▶ Supplied records
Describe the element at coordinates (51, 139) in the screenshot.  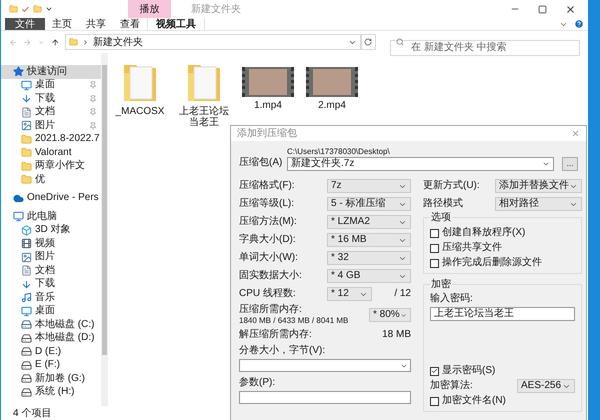
I see `sidebar-item: 2021.8-2022.7` at that location.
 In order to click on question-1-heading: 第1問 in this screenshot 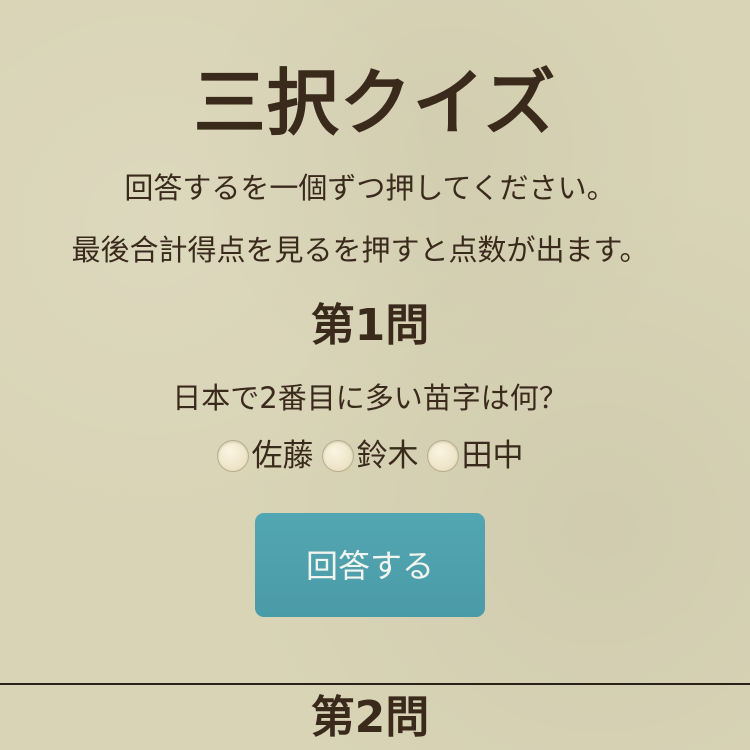, I will do `click(370, 326)`.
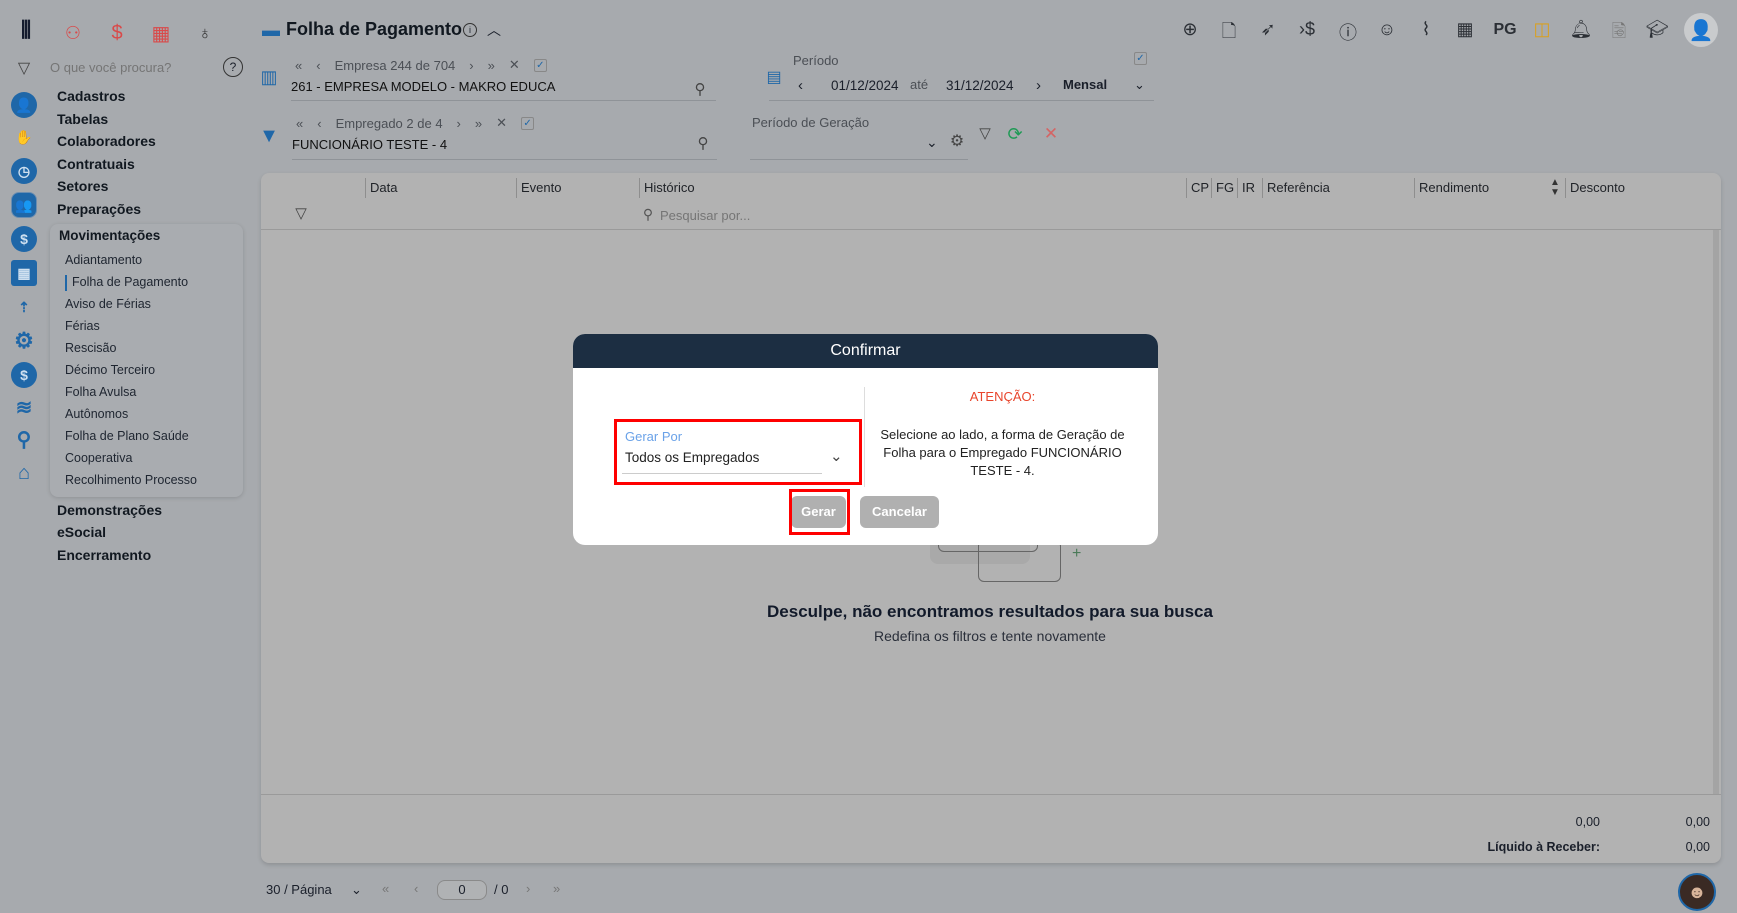  I want to click on column-cp: CP, so click(1198, 188).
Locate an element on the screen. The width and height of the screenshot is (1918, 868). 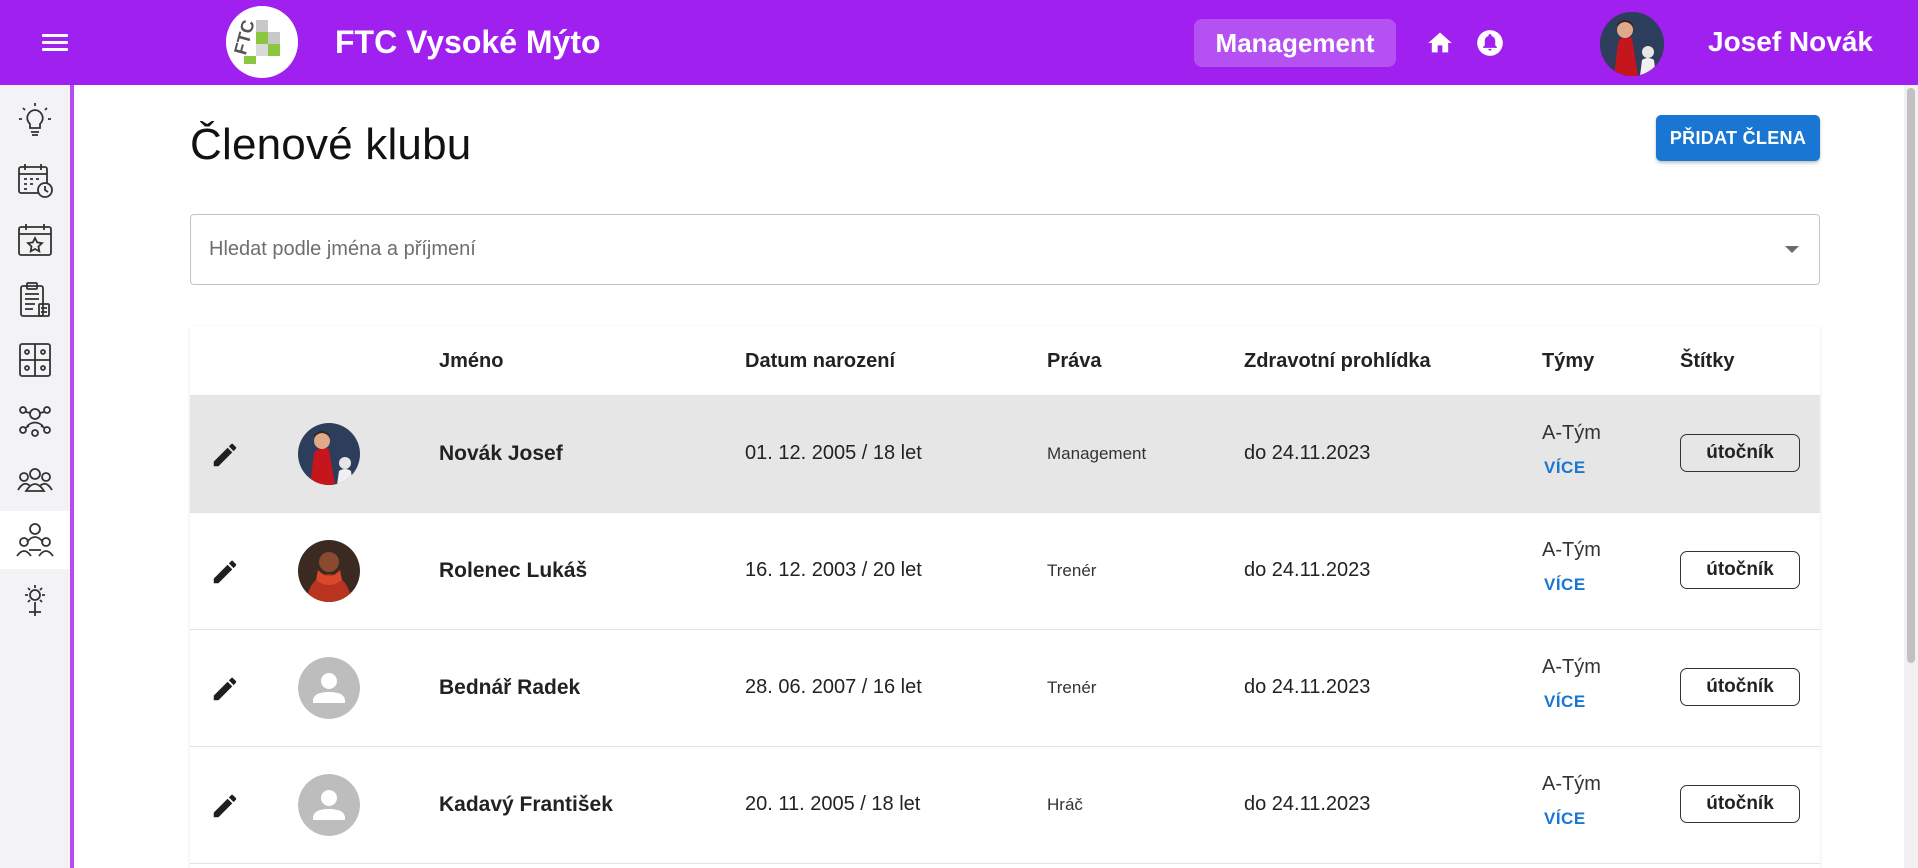
search-field is located at coordinates (1005, 250).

▶ What this task involves
Copy the listing above word for word, starting at the line containing "Locate an element" and continuing through the end of the listing, both ends included. Omit the pictures.

▶ Answer for this exercise
Locate an element on the screen. The width and height of the screenshot is (1918, 868). 
search-field is located at coordinates (1005, 250).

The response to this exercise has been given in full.